+++ Material shown

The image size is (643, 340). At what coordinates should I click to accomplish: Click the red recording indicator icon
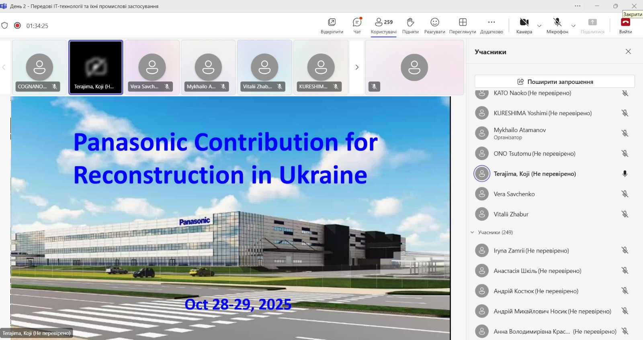(x=17, y=26)

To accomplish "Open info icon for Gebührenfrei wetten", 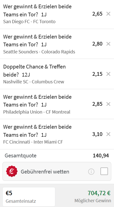I will (x=91, y=172).
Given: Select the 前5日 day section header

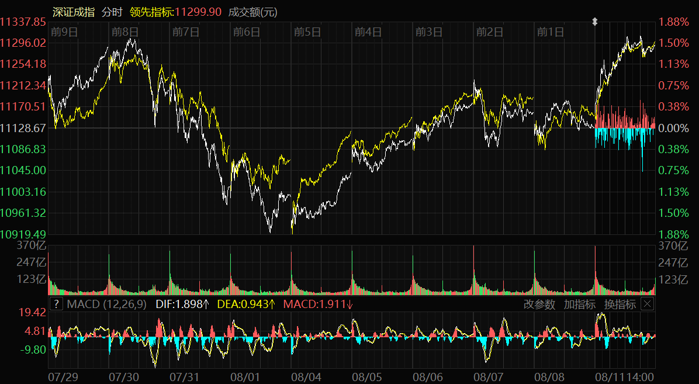Looking at the screenshot, I should coord(307,32).
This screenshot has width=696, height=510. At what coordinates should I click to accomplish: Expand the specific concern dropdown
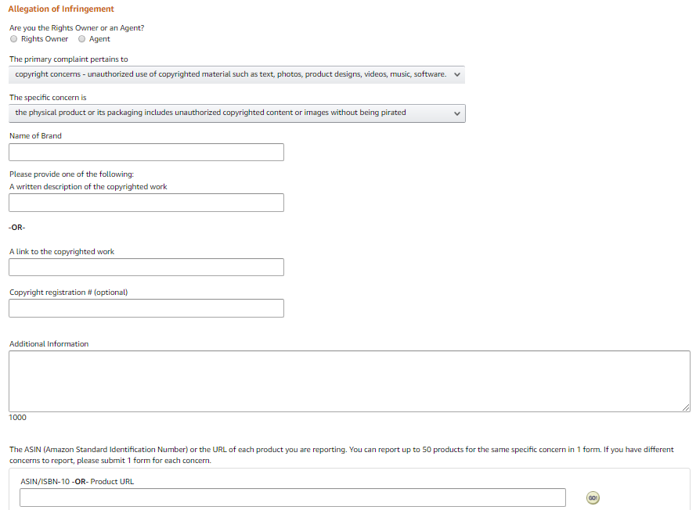(x=236, y=113)
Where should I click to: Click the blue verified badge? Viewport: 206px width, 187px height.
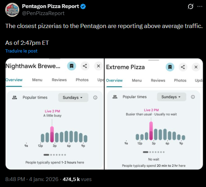click(x=83, y=6)
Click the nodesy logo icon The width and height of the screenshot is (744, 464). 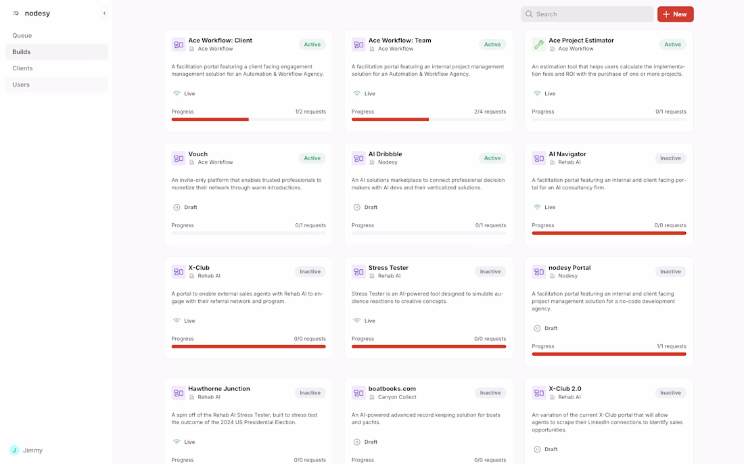(16, 14)
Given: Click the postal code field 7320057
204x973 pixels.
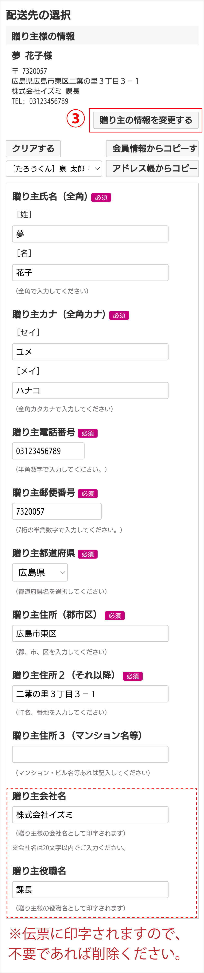Looking at the screenshot, I should 57,511.
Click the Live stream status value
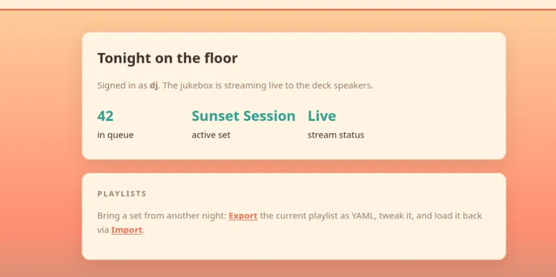 [321, 116]
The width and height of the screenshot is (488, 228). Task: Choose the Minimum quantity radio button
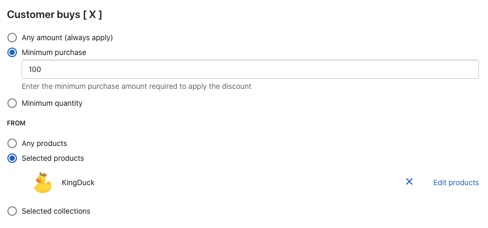(x=12, y=104)
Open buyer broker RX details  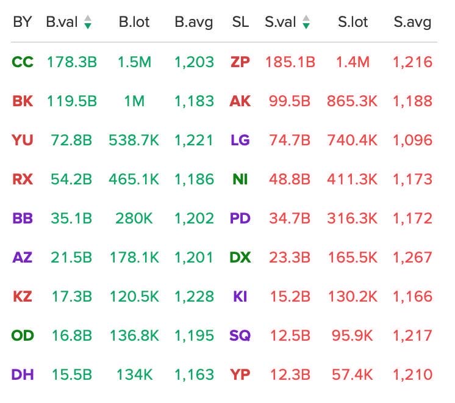[x=23, y=179]
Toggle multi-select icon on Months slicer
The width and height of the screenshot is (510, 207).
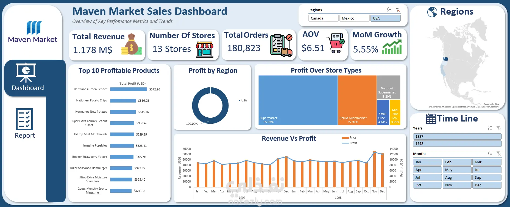point(490,153)
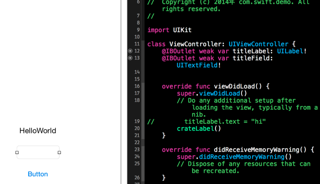Viewport: 320px width, 184px height.
Task: Click line number 23 in the gutter
Action: coord(137,150)
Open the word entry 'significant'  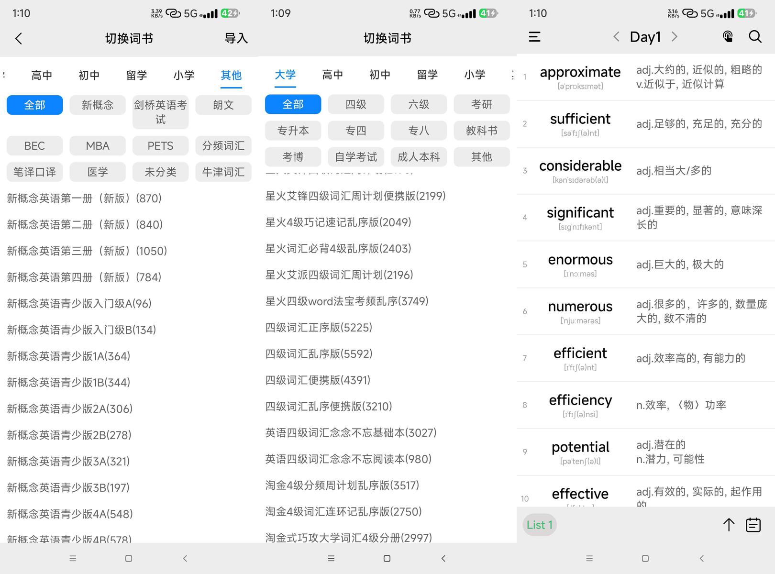(x=580, y=217)
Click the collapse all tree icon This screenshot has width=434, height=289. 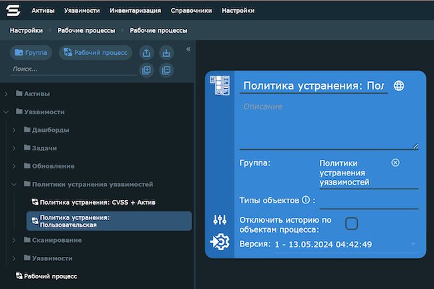coord(166,70)
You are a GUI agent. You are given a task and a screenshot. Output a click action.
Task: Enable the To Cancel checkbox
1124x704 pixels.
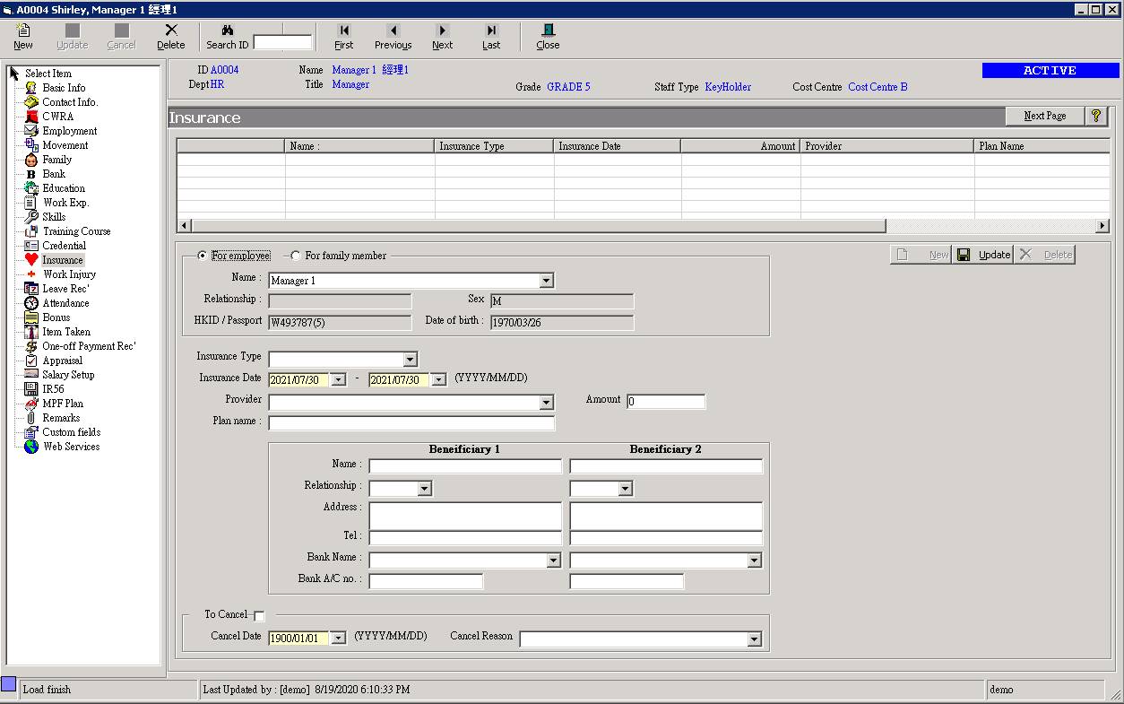[x=260, y=615]

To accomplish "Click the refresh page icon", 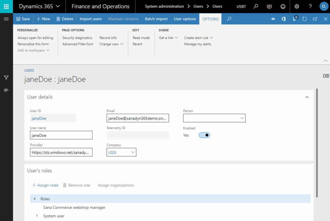I will pos(305,19).
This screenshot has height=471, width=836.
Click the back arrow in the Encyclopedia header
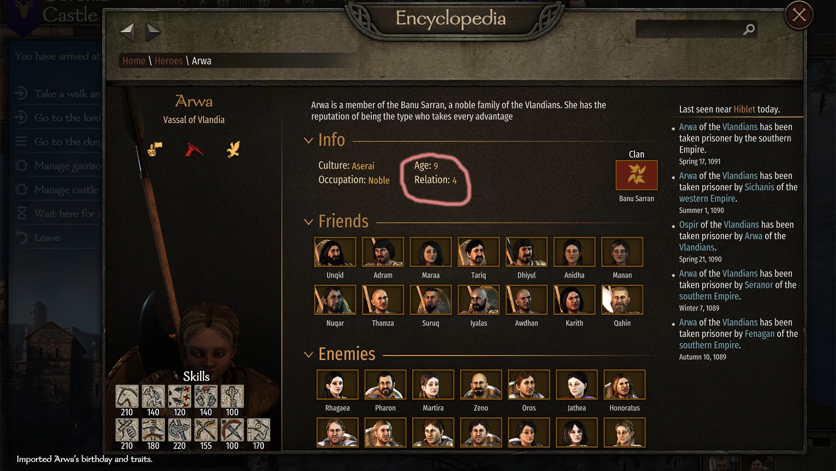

++++++

# What to work on:
Every line between the one containing "This screenshot has height=471, width=836." and the last line of the data above, both included, should be copied exactly, but not the pictures.

# Result for this exercise:
This screenshot has height=471, width=836.
Click the back arrow in the Encyclopedia header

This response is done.